De toute évidence, notre connaissance de situations tendues, inquiétantes, avec des souffrances psychiques ou physiques, avec des fonctionnements familiaux pathologiques, amène à penser à eux, à entrer en contact avec les enseignants afin de mesurer à distance l’éventuel climat, et de proposer éventuellement un lien téléphonique. Nous restons également en contact téléphonique avec les partenaires médico-sociaux.
Par ailleurs, nous craignons que cette situation accentue le fossé entre les familles « incluses » qui ont les codes et les méthodes pour instruire leurs enfants et les « exclues » qui ne pourront pas prendre en charge l’instruction de leurs enfants. Quelle place le psychologue EN peut-il trouver dans ce cas ?
Nous pouvons alors répertorier les situations sensibles, joindre l’enseignant concerné et s’assurer qu’il maintient le lien avec la famille en question. Dans le cas contraire, organiser une réunion à distance pour construire en partenariat un « protocole d’élève à risque de décrochage » ?
Pour les psychologues EDO, compte-tenu des missions sectorisées, le télé travail imposé aux psychologues, comme aux autres agents, révèle des difficultés qui sont parfois aussi des dysfonctionnements : la continuité pédagogique passe par des entretiens téléphoniques ou vidéos mais la plupart des C.I.O. ne fournissent pas encore de téléphone professionnel. L’institution se devra de proposer une plateforme adaptée à des consultations à distance dans le respect du code de déontologie. Les psychologues de l’Education Nationale comme tous les psychologues, et comme beaucoup de professionnels d’ailleurs, s’adaptent, ajustent, chaque jour de confinement supplémentaire, leur pratique professionnelle aux exigences de cette situation exceptionnelle. Il faut se former en urgence, pour dompter la pratique d’un nouvel outil, pour armer sa pratique de référence théorique renouvelée. Il faut être présent, par mail, par téléphone, pour garder sa place ou prendre sa place dans cette nouvelle organisation de l’école mais rester souple face à la désorganisation que la situation « de guerre » nous impose. Les procédures d’orientation et d’affectation sont et seront bousculées et il s’agit de gérer, plus que jamais, les inquiétudes qu’elles engendrent.

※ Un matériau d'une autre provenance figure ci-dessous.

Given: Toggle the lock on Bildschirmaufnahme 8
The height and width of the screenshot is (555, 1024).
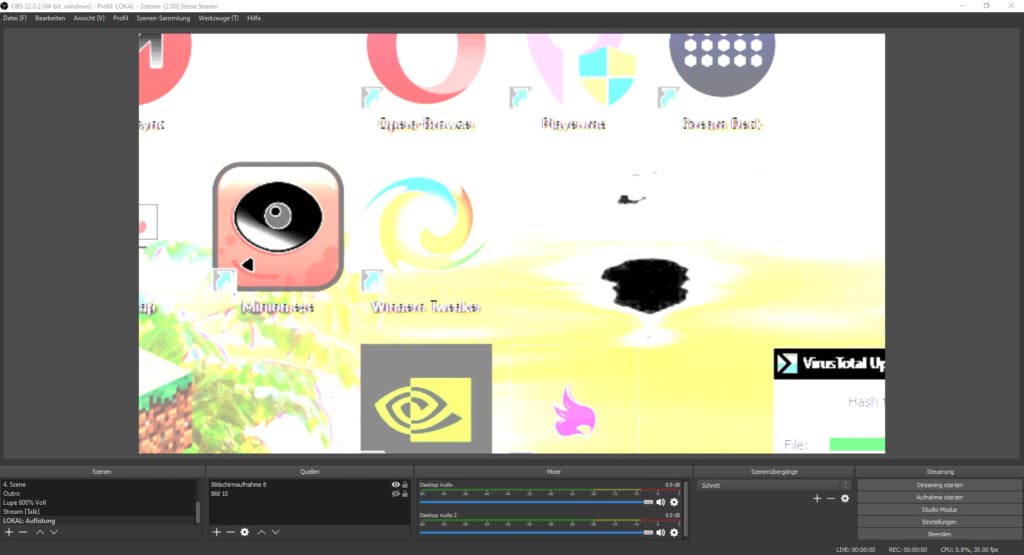Looking at the screenshot, I should pos(405,485).
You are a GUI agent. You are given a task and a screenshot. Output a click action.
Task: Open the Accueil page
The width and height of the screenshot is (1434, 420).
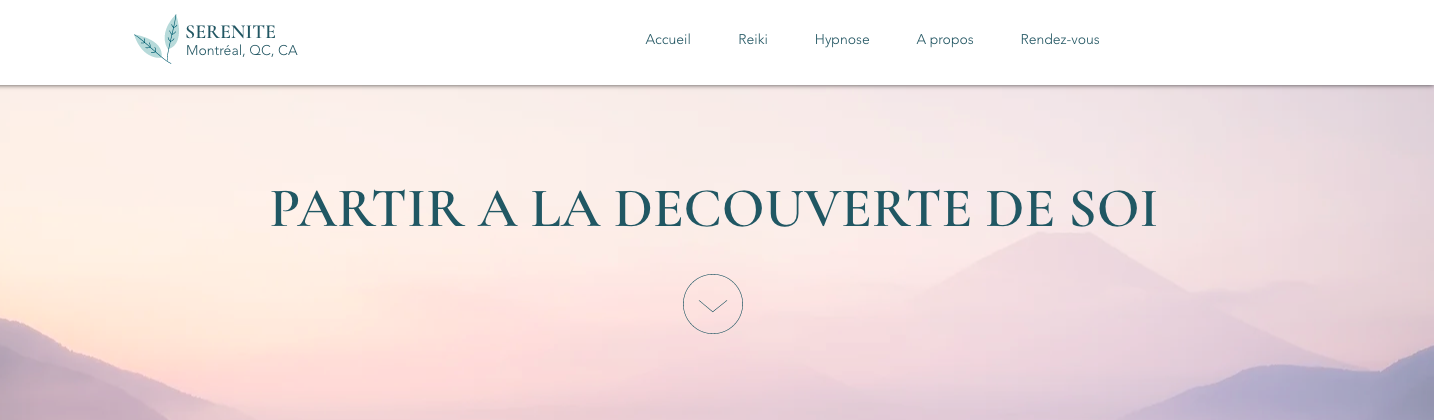point(668,39)
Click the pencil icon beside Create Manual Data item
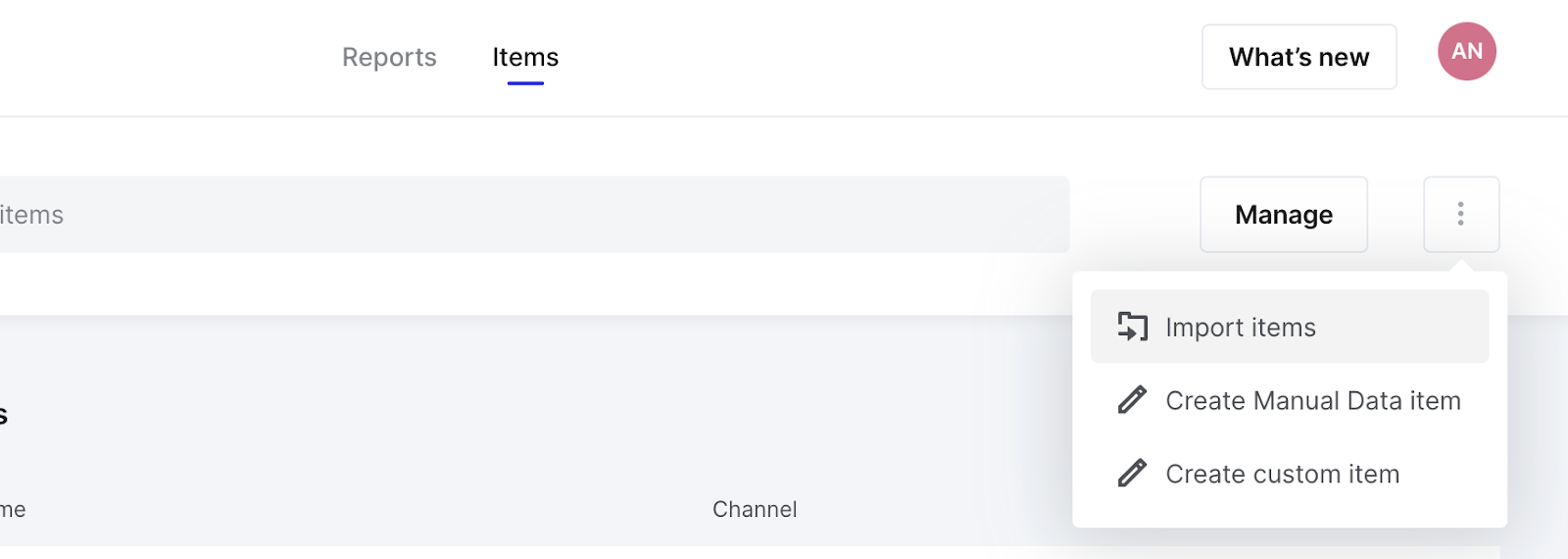1568x559 pixels. click(x=1132, y=400)
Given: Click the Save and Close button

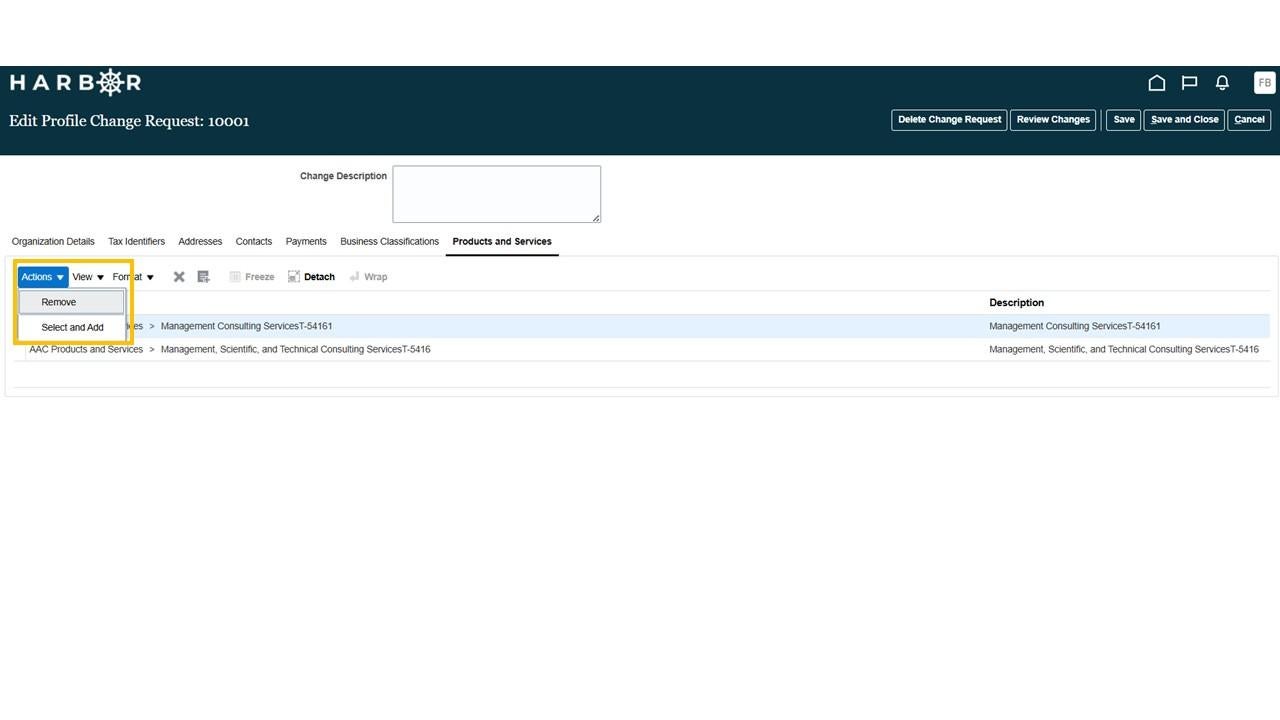Looking at the screenshot, I should tap(1184, 120).
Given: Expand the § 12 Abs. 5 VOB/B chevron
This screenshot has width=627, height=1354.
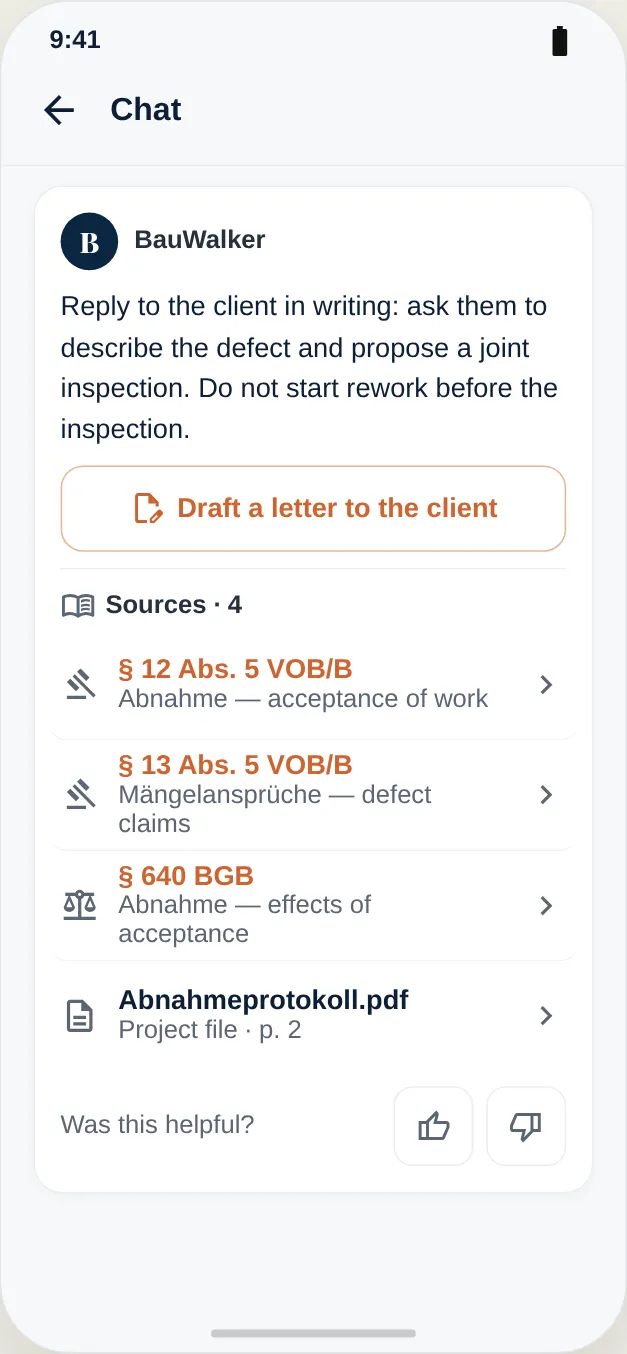Looking at the screenshot, I should click(546, 685).

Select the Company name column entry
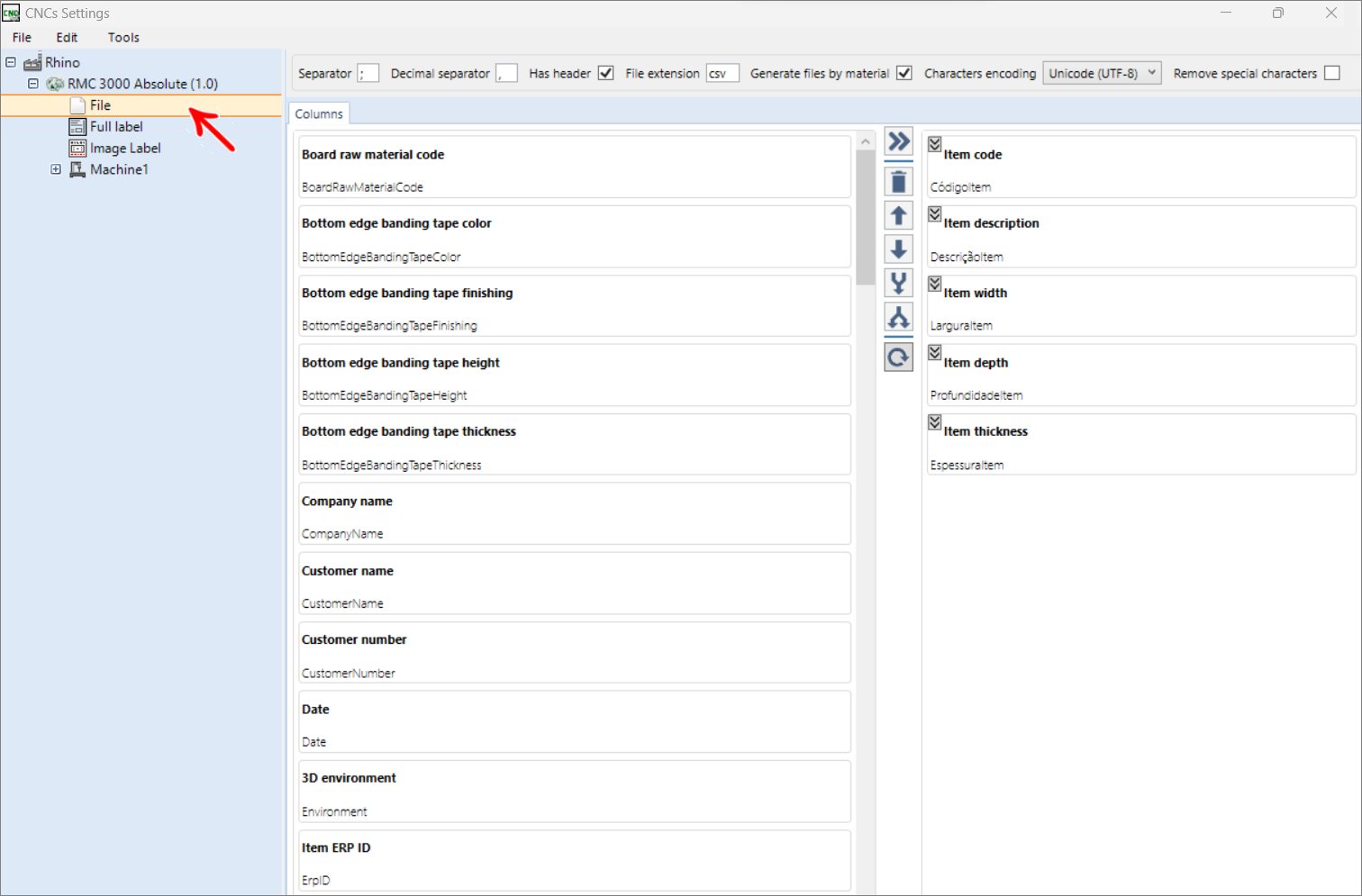pyautogui.click(x=575, y=514)
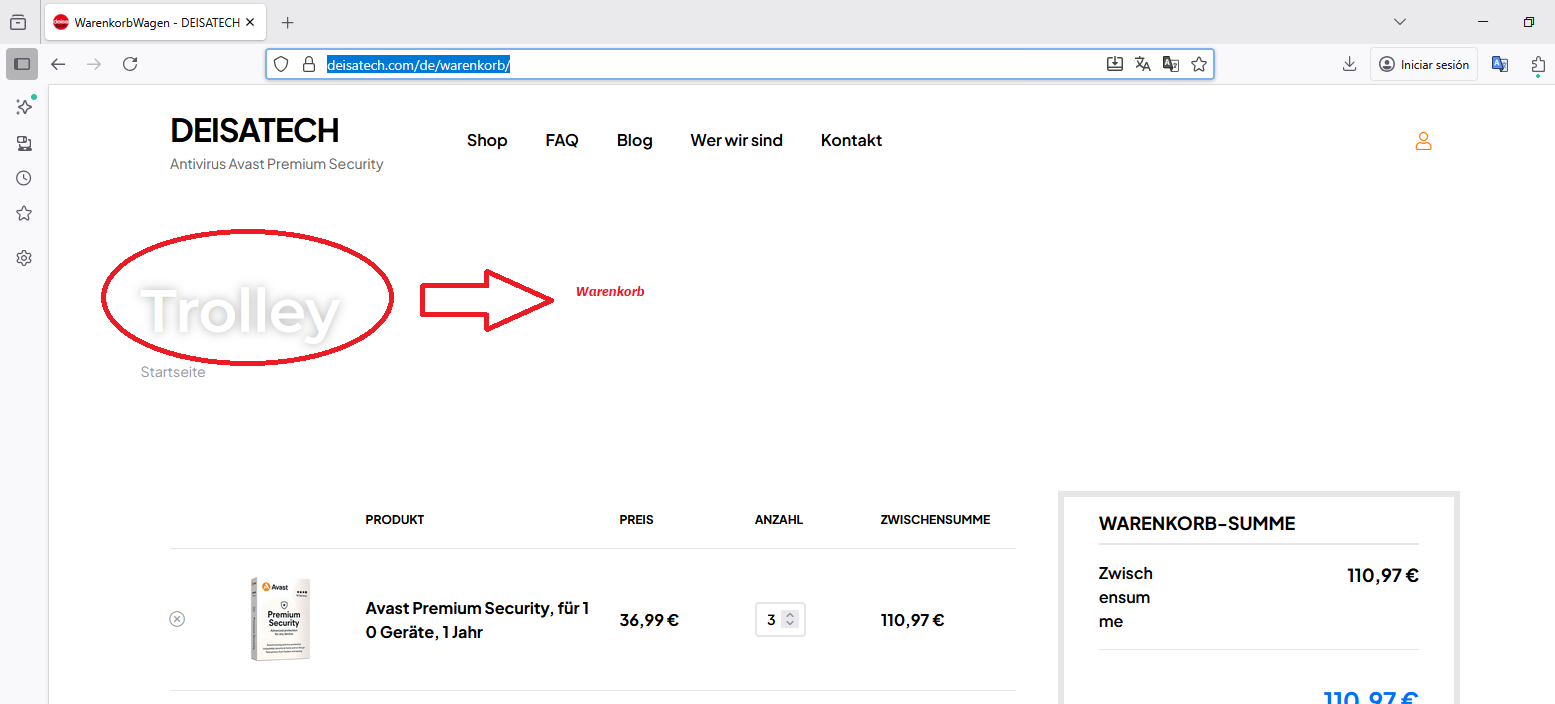Reload the current page
The width and height of the screenshot is (1555, 704).
tap(130, 64)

Notre vigilance et notre soutien doivent rester intacts pendant toute la durée de ce confinement. Il s’agit en fait de se préparer pour la suite, avec une aggravation éventuelle de la situation sanitaire.
Dans ce contexte, les revendications quant à la non-application dans nombre d’académies du décret statutaire en lien avec la création du corps des psychologues EN, la baisse des recrutements d’une année sur l’autre, ainsi que la tentative de déposséder les psychologues EN EDO de leurs prérogatives quant à l’orientation professionnelle des élèves correspondent toujours à la nécessité de la reconnaissance de la place des psychologues EN au sein de l’Education nationale.
Chacun sait que le travail ne manquera pas lors de la gestion des effets post-traumatiques de cette crise sans précédent. Cela n’empêche que nous nous devons de poursuivre, de façon non intrusive, notre travail d’accompagnement des familles et des équipes éducatives, dans le respect des règles liées à la catastrophe sanitaire à laquelle nous sommes confrontés et qui ne peut que nous alerter sur l’aggravation des inégalités sociales qui l’accompagne aujourd’hui.
Le 28/03/2020,
Eliane Gamond,
secrétaire, pour la commission éducation nationale du SNP.